From: Pascal J. Bourguignon
Subject: Re: add-to-list with lexical variables
Date: Sat, 08 Jun 2013 19:08:09 +0200
User-agent: Gnus/5.13 (Gnus v5.13) Emacs/24.3 (gnu/linux)

Hongxu Chen <leftcopy.chx@gmail.com> writes:

> However I still don't know the difference `lexical-binding' and
> `lexical-let' brings. Are there some authoritative introductions/tutorials?

http://www.emacswiki.org/emacs/DynamicBindingVsLexicalBinding

Also, any Common Lisp tutorial covers them.  


You may be interested by my explanations in the context of Common Lisp:
https://groups.google.com/group/comp.lang.lisp/msg/58f1c7ed53d0c0d6


But basically, it's a question of time vs. space.

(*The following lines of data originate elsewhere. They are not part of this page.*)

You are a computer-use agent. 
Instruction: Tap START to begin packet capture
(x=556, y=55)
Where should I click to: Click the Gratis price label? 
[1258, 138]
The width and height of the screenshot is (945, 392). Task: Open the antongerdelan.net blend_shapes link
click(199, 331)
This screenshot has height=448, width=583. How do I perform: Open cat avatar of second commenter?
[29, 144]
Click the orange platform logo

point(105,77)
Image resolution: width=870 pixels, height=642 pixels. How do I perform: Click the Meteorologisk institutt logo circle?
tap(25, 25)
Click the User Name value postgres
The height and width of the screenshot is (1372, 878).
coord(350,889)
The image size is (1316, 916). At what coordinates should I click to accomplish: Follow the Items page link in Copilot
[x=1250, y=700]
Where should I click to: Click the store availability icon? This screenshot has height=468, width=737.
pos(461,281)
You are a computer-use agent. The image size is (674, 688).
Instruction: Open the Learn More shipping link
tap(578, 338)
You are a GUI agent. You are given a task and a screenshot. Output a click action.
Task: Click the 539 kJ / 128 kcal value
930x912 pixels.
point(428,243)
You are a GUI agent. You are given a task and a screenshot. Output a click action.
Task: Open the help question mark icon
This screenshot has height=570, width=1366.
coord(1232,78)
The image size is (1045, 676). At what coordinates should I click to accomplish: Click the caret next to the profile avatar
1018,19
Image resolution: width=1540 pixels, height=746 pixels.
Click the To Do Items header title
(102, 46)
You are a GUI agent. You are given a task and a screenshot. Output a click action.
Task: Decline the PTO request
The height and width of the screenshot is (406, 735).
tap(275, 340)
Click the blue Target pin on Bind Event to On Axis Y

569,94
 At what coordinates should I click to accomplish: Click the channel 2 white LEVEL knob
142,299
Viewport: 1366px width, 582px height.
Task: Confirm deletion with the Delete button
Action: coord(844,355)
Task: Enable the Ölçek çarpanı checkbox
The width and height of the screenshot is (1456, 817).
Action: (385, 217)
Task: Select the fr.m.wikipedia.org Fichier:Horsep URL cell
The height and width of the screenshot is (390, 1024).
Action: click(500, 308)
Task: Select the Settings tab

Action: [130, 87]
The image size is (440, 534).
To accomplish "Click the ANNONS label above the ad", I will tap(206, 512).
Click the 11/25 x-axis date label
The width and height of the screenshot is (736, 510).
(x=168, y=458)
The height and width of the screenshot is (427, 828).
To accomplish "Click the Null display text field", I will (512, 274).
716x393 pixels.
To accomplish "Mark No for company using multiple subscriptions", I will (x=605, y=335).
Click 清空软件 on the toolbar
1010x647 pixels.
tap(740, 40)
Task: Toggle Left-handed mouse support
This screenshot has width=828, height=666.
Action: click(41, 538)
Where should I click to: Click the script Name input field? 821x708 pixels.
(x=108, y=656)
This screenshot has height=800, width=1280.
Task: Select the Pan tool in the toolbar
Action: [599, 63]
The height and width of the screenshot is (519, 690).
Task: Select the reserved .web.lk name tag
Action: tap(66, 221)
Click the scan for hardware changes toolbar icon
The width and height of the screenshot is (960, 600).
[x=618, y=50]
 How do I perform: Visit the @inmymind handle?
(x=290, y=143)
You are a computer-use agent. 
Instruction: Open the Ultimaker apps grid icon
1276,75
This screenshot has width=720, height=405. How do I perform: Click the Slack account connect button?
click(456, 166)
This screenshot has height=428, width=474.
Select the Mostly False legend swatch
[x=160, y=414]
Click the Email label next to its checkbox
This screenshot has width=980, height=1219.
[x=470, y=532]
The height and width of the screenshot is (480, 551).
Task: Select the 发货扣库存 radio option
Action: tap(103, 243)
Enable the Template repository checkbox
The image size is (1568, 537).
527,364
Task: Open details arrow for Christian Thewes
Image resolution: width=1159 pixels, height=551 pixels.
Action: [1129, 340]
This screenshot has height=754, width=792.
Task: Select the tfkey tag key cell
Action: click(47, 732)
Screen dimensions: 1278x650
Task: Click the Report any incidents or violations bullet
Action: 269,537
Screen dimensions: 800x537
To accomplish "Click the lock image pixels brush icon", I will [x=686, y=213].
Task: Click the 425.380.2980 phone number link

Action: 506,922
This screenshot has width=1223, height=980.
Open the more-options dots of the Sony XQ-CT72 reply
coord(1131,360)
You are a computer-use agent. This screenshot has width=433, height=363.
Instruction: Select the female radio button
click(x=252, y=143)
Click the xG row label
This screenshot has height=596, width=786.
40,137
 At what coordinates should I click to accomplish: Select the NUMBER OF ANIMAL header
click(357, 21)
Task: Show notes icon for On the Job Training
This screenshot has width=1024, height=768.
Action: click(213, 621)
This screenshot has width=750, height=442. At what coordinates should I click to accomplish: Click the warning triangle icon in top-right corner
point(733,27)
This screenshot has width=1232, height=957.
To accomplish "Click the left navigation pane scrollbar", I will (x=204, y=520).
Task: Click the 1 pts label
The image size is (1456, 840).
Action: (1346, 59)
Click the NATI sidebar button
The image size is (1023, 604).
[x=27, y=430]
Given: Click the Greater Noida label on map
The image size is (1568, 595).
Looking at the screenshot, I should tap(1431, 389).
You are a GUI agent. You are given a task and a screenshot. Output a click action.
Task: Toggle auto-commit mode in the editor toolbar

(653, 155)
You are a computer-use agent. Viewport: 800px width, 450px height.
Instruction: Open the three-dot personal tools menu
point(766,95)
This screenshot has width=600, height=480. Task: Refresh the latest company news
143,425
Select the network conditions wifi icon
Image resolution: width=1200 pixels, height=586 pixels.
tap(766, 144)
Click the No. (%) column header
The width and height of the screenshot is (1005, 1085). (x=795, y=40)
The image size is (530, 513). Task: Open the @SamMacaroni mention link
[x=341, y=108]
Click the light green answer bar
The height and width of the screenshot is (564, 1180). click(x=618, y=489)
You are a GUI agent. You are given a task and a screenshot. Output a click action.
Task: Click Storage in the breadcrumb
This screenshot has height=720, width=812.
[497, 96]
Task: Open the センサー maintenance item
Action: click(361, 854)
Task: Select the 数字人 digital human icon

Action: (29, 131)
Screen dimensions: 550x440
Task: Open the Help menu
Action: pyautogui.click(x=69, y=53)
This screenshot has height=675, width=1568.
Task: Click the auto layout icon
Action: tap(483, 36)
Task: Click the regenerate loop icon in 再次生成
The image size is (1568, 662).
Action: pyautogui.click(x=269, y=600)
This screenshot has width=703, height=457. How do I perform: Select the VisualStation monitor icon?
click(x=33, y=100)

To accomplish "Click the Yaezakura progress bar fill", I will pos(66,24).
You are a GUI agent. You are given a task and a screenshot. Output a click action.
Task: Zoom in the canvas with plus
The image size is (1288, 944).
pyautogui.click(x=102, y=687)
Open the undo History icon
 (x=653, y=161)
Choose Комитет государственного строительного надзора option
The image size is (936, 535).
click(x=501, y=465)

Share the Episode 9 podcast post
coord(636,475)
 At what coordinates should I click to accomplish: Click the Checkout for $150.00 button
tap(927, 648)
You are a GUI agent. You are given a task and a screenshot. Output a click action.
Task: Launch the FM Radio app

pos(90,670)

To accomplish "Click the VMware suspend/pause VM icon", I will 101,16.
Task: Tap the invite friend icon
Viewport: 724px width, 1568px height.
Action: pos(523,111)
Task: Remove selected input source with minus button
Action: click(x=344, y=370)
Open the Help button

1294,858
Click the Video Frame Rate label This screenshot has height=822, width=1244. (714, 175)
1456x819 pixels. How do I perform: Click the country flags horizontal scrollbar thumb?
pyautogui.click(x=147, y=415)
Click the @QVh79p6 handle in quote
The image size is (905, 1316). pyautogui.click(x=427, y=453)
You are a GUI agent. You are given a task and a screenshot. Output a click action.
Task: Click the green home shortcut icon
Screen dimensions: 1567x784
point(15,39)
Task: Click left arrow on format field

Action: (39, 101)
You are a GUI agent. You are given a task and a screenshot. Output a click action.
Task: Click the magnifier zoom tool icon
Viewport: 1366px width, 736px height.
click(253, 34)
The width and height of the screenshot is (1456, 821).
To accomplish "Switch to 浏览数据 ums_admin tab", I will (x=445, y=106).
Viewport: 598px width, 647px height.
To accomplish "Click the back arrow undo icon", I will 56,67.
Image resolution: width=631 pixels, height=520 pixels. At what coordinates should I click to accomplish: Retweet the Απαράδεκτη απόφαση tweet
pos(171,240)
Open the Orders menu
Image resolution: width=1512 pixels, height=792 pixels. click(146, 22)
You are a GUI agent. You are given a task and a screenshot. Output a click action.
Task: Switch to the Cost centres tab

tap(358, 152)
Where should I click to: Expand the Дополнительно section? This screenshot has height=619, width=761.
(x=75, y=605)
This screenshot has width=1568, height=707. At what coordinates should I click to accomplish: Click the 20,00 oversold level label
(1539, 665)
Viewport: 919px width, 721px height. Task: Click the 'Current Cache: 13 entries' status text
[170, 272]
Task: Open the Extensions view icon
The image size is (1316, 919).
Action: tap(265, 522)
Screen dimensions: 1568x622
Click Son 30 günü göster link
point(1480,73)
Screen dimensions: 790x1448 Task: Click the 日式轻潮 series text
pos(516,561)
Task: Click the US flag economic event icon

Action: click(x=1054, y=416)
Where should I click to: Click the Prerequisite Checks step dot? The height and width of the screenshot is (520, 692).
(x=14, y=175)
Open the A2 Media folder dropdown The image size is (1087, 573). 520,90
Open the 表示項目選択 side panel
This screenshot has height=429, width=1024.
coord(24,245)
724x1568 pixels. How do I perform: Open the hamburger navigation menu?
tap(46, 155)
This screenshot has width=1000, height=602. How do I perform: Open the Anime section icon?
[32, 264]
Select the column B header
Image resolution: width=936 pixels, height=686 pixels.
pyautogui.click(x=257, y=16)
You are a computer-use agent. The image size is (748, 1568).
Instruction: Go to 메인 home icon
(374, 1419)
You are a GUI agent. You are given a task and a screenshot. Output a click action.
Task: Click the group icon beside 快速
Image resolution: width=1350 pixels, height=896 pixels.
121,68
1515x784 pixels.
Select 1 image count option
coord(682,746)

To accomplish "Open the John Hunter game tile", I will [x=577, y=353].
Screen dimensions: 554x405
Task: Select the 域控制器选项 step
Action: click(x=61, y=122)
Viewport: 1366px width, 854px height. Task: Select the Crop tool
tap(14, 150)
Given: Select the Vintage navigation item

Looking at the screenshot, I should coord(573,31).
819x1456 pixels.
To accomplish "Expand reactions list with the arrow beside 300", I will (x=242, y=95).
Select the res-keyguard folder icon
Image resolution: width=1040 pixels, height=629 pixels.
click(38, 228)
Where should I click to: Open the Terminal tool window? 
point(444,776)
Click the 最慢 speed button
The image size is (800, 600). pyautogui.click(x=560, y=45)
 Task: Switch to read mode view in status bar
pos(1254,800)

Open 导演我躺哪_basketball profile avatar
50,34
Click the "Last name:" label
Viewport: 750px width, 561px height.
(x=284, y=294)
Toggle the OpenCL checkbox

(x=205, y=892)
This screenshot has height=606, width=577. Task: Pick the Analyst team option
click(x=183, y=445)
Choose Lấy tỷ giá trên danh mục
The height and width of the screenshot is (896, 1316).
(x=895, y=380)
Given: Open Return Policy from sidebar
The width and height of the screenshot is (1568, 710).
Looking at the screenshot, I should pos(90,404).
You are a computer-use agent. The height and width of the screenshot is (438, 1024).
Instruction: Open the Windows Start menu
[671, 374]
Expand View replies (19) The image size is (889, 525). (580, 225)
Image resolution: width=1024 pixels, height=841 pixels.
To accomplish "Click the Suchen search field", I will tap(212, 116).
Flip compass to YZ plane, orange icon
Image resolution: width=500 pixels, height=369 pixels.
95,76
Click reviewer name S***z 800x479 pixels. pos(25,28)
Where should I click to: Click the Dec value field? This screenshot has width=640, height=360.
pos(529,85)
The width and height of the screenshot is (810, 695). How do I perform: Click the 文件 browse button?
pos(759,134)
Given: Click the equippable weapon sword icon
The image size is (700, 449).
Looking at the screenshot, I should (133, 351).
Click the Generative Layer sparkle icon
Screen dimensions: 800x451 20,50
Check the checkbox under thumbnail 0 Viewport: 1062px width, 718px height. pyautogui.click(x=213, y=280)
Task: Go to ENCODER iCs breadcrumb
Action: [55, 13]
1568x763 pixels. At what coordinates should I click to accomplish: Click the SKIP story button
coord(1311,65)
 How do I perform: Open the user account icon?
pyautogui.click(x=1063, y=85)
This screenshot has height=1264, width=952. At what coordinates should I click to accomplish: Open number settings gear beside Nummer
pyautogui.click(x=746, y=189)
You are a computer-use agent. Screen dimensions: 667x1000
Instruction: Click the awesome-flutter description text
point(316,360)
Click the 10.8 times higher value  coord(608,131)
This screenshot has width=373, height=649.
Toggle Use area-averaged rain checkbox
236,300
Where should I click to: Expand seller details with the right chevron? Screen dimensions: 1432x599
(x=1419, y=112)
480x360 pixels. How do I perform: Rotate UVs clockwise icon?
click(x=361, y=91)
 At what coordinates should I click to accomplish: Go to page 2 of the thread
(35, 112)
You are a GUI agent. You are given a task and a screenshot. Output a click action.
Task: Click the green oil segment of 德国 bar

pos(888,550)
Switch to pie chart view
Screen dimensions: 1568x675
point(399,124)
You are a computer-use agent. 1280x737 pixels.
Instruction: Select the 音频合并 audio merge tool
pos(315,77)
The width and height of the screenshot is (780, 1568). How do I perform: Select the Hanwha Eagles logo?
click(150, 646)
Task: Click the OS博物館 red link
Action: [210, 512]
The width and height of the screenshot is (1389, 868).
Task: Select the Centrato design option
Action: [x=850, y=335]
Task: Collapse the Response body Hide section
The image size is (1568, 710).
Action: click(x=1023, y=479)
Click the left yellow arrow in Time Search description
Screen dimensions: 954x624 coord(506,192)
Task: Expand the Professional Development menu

Dynamic is change over time.  So dynamic binding will be concerned by
the time, by WHEN things are bound and referenced.


Lexical is textual.  So lexical binding will be concerned by space, by
WHERE in the text things are bound and referenced.


With dynamic binding, things occur at certain times:
#+BEGIN_SRC elisp  
;; with lexical-binding set to nil:
(let ((list (list 1 2 3)))
  (add-to-list 'list 0))
#+END_SRC

time
----

 1.  the function list is called with arguments 1 2 and 3.

 2.  it returns a list: (1 2 3).

 3.  let creates a variable, it saves any dynamic binding the symbol
     list may have, and it names the variable with the symbol list, and
     it binds it (dynamically, at this time 3.) to the list (1 2 3).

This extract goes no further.